TASK DESCRIPTION: No pictures, please. Output the lines from the start of the data through the line that contains "Click Browse to choose policy file location", both included, exactly as they stand.

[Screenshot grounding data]
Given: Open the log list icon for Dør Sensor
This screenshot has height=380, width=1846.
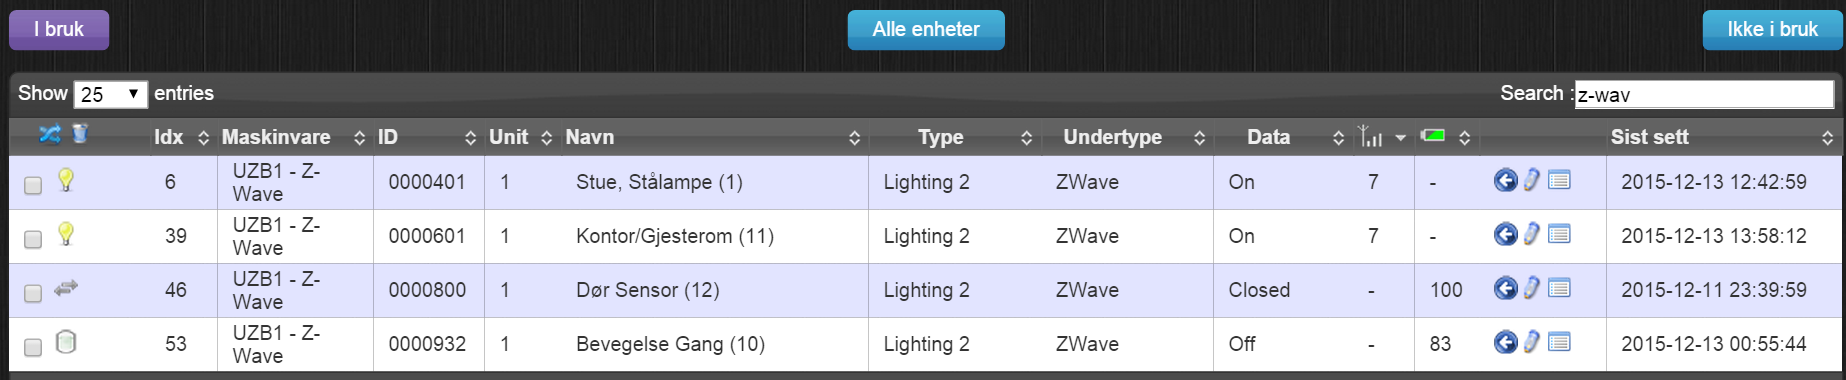Looking at the screenshot, I should [x=1559, y=288].
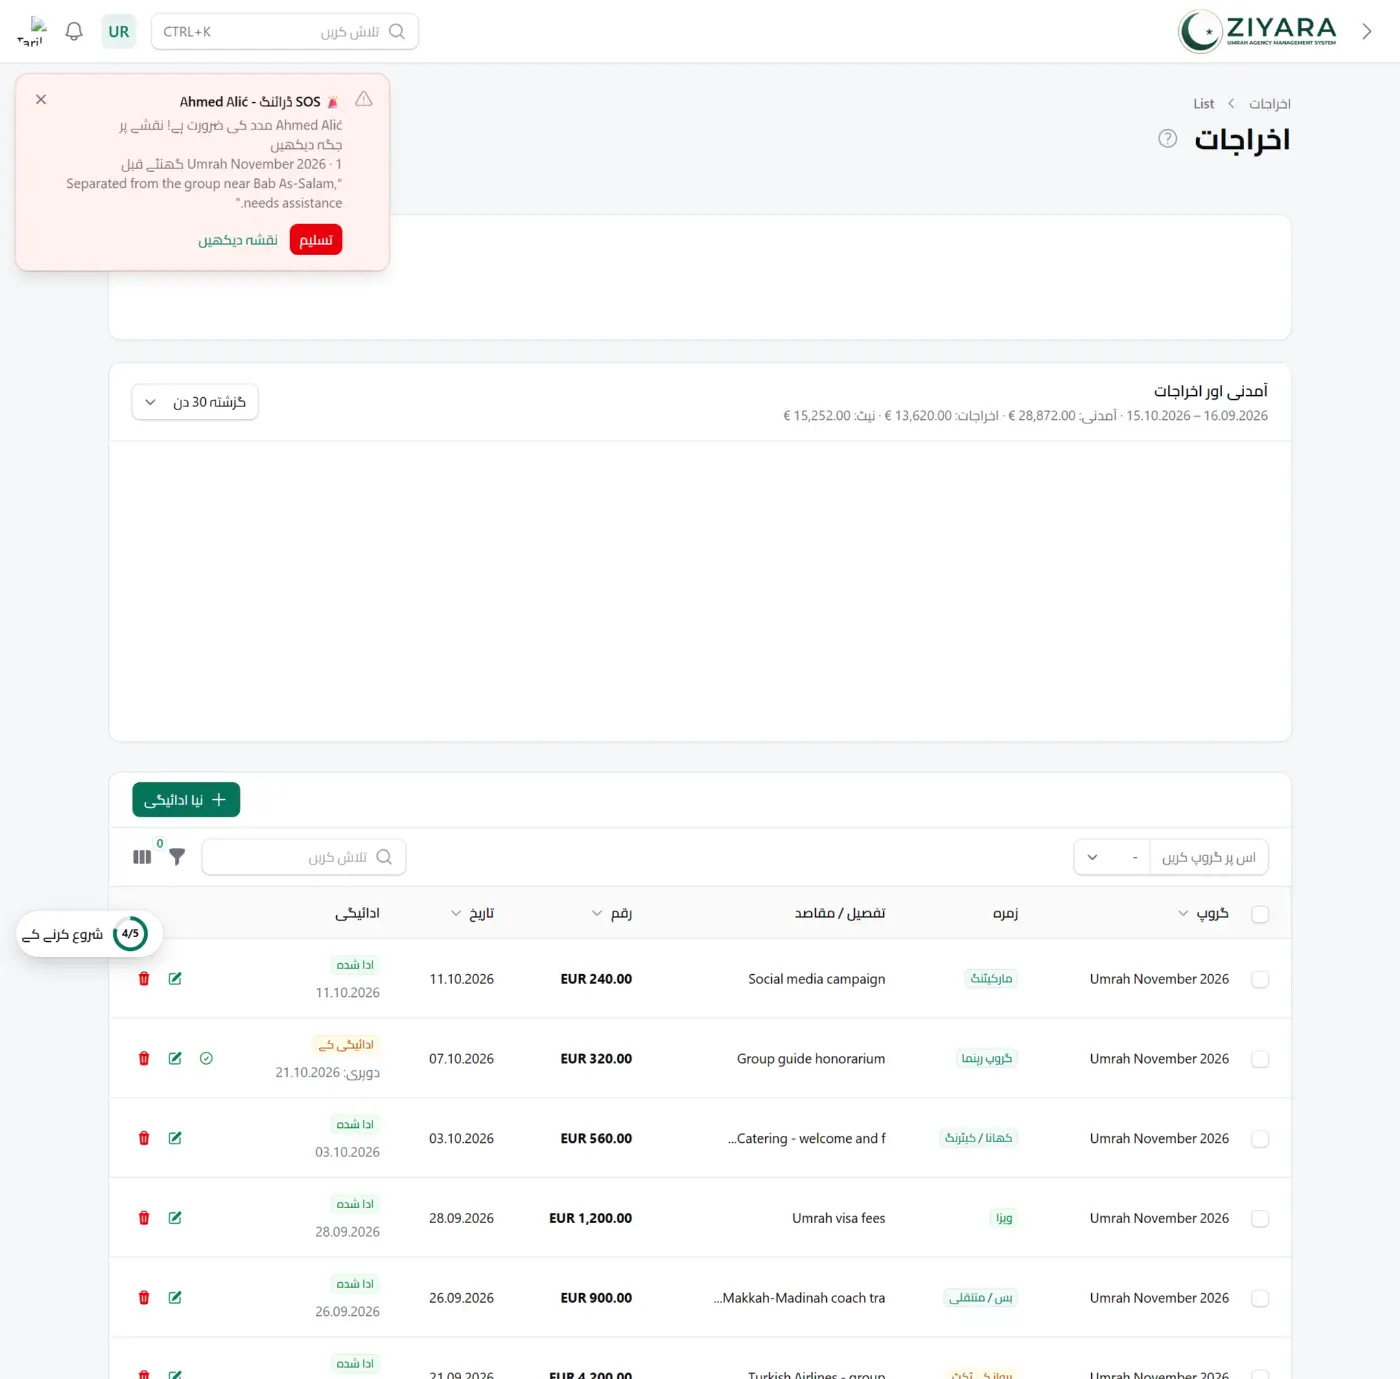
Task: Edit the Catering welcome expense row
Action: tap(175, 1138)
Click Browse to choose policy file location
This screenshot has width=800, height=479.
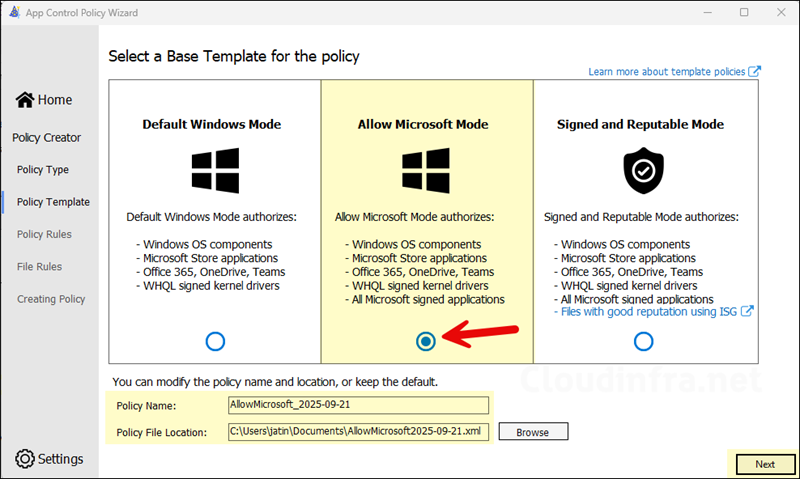pyautogui.click(x=533, y=432)
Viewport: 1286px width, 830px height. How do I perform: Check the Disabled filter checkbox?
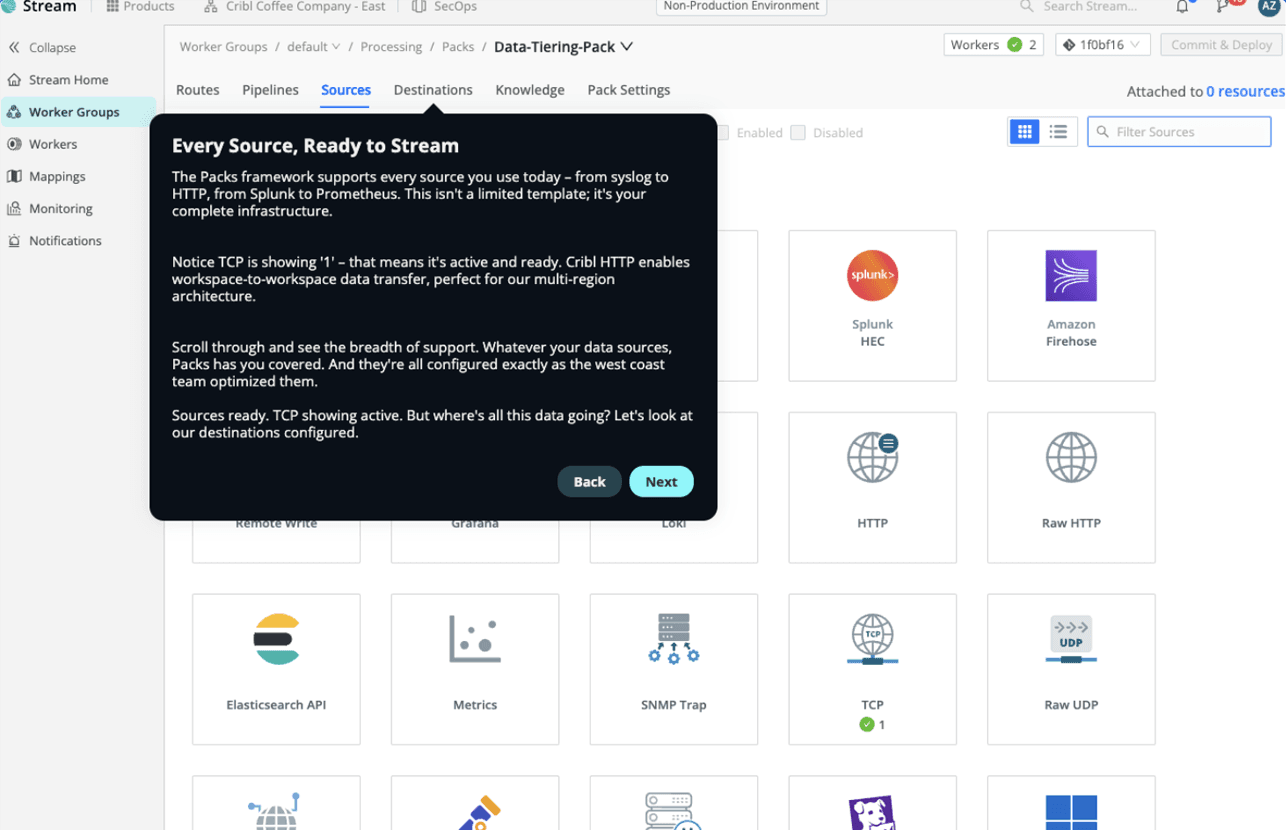tap(797, 132)
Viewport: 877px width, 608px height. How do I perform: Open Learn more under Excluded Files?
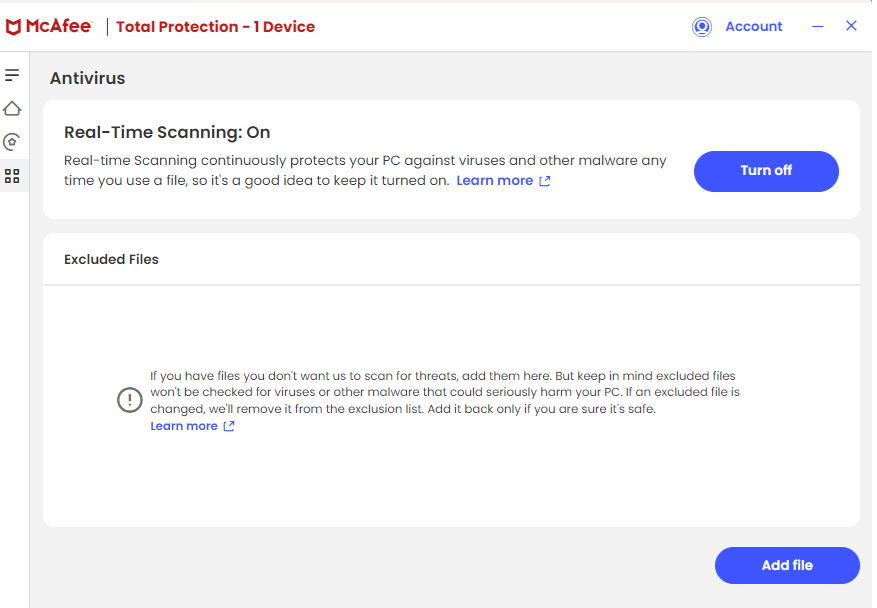pyautogui.click(x=184, y=426)
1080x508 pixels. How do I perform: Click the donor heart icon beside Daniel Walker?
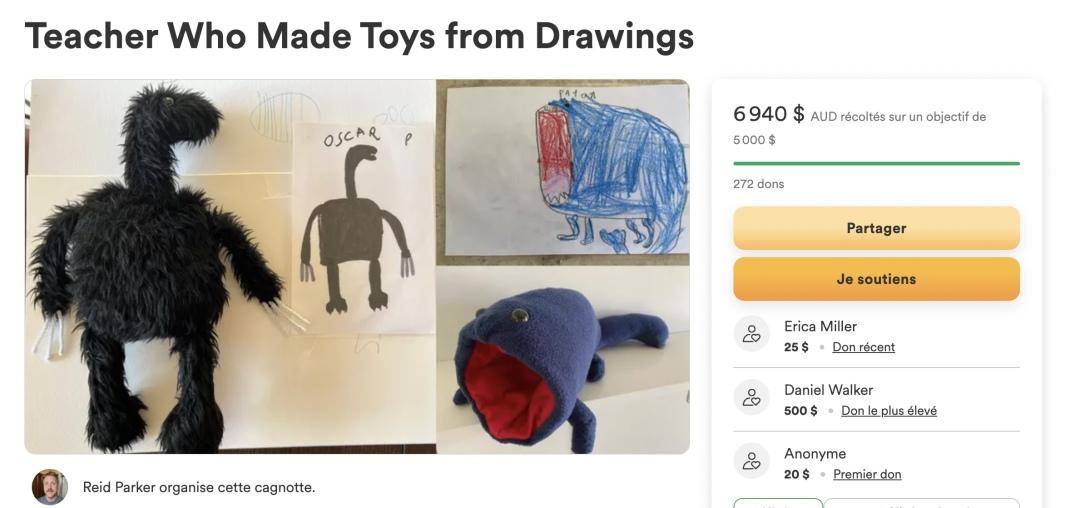(751, 398)
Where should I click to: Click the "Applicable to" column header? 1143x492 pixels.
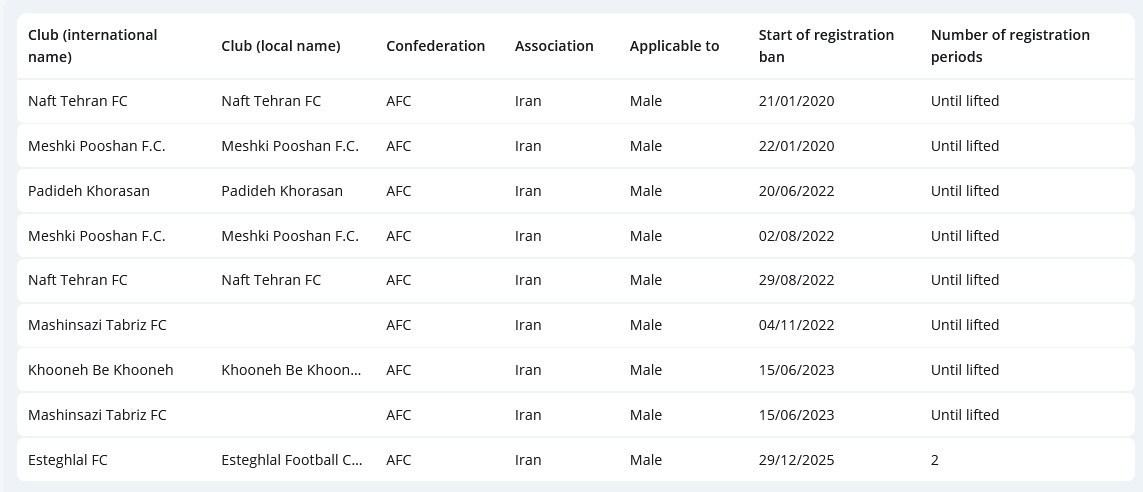tap(674, 46)
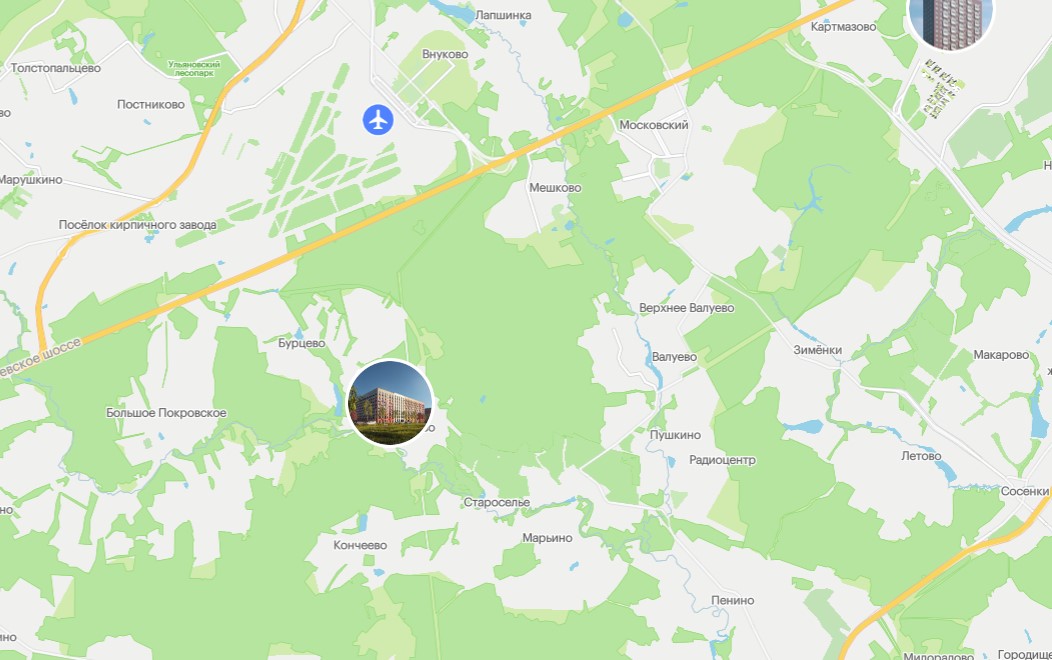
Task: Click the Верхнее Валуево label
Action: pos(686,308)
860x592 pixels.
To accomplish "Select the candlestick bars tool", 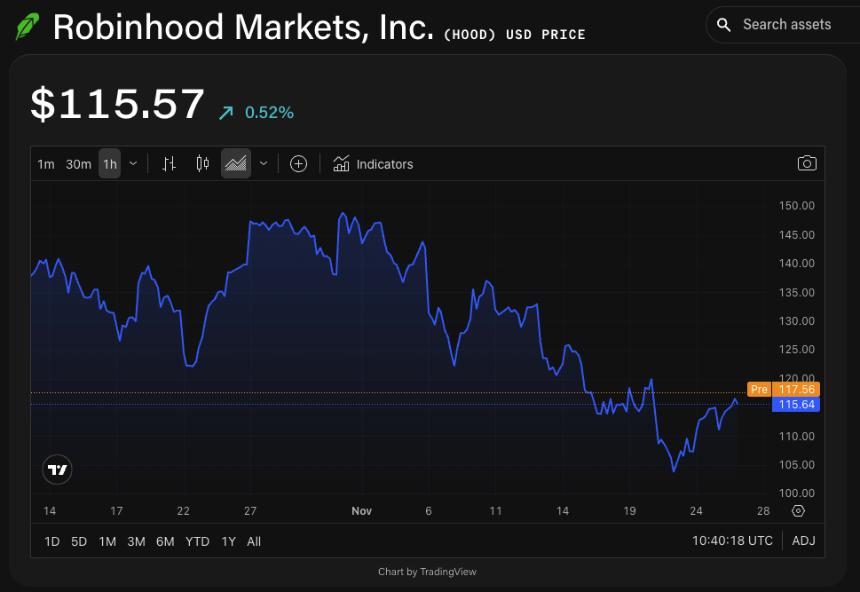I will (202, 163).
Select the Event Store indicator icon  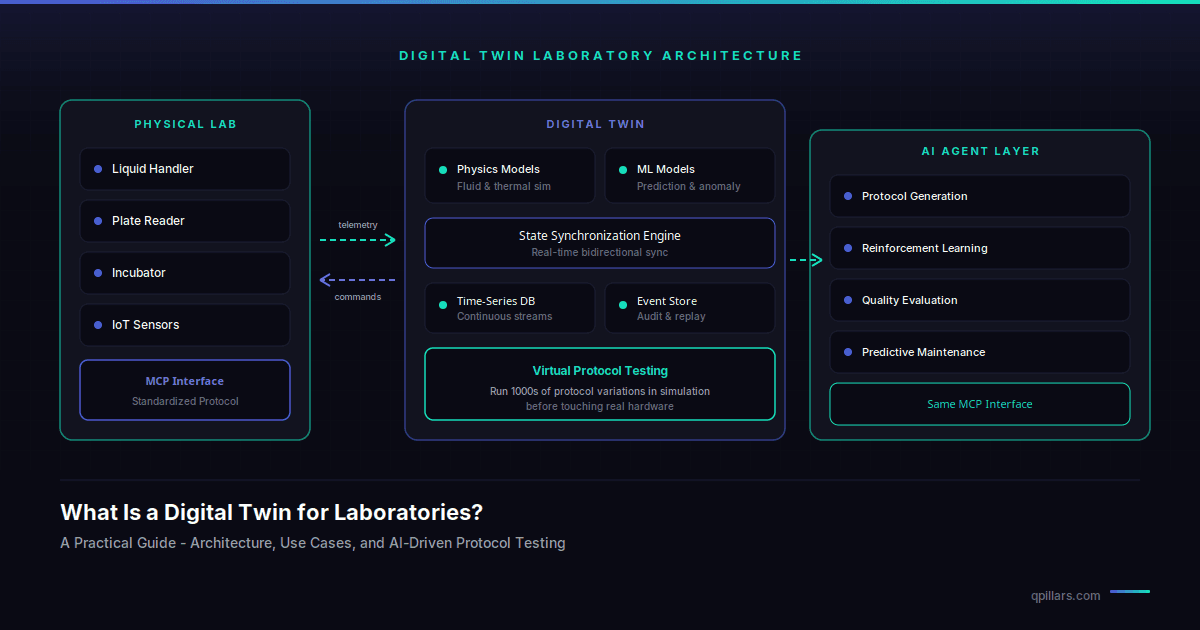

TASK SOLUTION:
Given: Open the log list icon for Dør Sensor
This screenshot has height=380, width=1846.
Looking at the screenshot, I should [x=1559, y=288].
Task: Edit the Catering welcome expense row
Action: tap(175, 1138)
Click Browse to choose policy file location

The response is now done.